I also found more than a couple of questions that had more than one possible answer. You get a "pink slip" to write about such quesionts. I think, but am not sure, that they will review these when grading your test; and if you can justify your answer, they will give it to you.

To prepare, I used the Cert study guide and some of the Best Management guides included in the "Building blocks of arboriculture" packet from ISA.


----------



## M.D. Vaden (Dec 16, 2006)

Even though I attended 4 eleven week ID classes in college, I still was concerned about the tree ID section. I wasn't certain if they were going to give us all the specimens without leaves or something like that.

I got 90% or 100% on the ID section.

At least in the study guide, it was obvious which chapters pertained to a facet that I'm not too involved with, so I could just keep rereading those. 

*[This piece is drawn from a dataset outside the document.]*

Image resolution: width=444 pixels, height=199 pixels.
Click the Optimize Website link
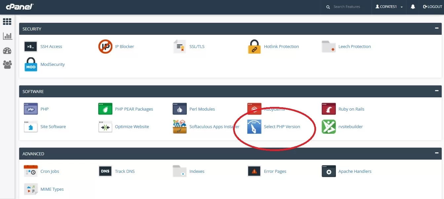click(x=132, y=126)
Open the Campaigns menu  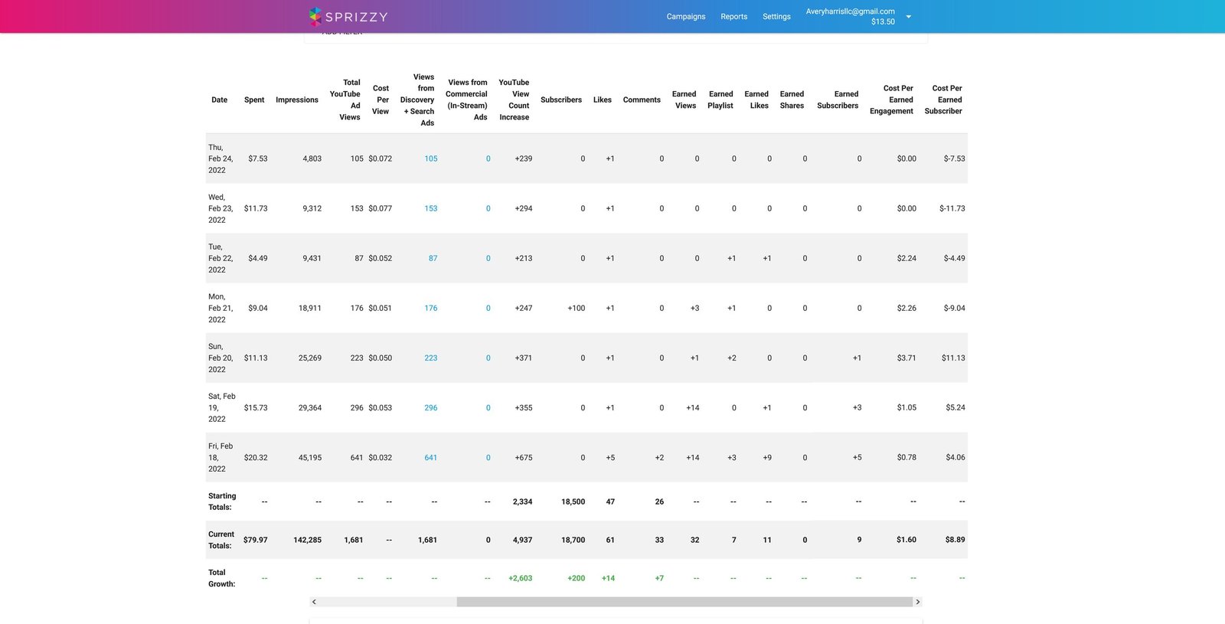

Time is on your side when you are studying in most cases.


----------



## B-Edwards (Dec 17, 2006)

I failed the first time with over an 80 score, impossible? I totally blew the fert section with a brain fart on the math. I only used the study guide . I thought even though i failed that the test was too easy. I did have to retake only the fert section . All the answers and advise above is correct.


----------



## Quercus34 (Jan 3, 2007)

I used the study guide and The Tree Climber's Companion. I think the ID section was 50% multiple choice and 50% plant samples. The samples should be of common species in the area where you are taking the test.

A great way to study for the ID is to spend some time wandering around a nursery. The test is not that hard but you must pass all the sections in order to get certified. Spend extra time in the areas where you are week.

As for some general test taking advice: eliminate as many answers as possible (most questions will have two or more clearly wrong answers) this will improve your odds in the event that you must quess; go with your first instinct when you guess; don't change your answers unless you have good reason to; don't cram the night before the exam only do a light review if anything.

Good luck


----------



## lorax (Jan 3, 2007)

*ISA Exam*

Hey study the fert section and be good at math, bio section is hard also.
Good luck


----------



## 1I'dJak (Jan 3, 2007)

sounds familiar...i got 85 overall but had to rettake the fert section...seemed easy at the time i first wrote it....


----------



## osb_mail (Jan 6, 2007)

*Thanks for all of your great info*

There is going to be a day and half class before the test .It cost $110 dollars .I will probably take it . I don t really want because it this whole ISA thing is starting to feel like a money thing more than anything else .I know reviewing all material right before test would a great help .The thing is I am paying for all this on my own $200 to take test ,$90 book ,$40 audio CD and now $110 class .


----------



## treeseer (Jan 6, 2007)

osb_mail said:


> $200 to take test ,$90 book ,$40 audio CD and now $110 class .


I don't understand the math. You spent $330 for what it costs a member $220. Sounds like you would have broken even if you had joined.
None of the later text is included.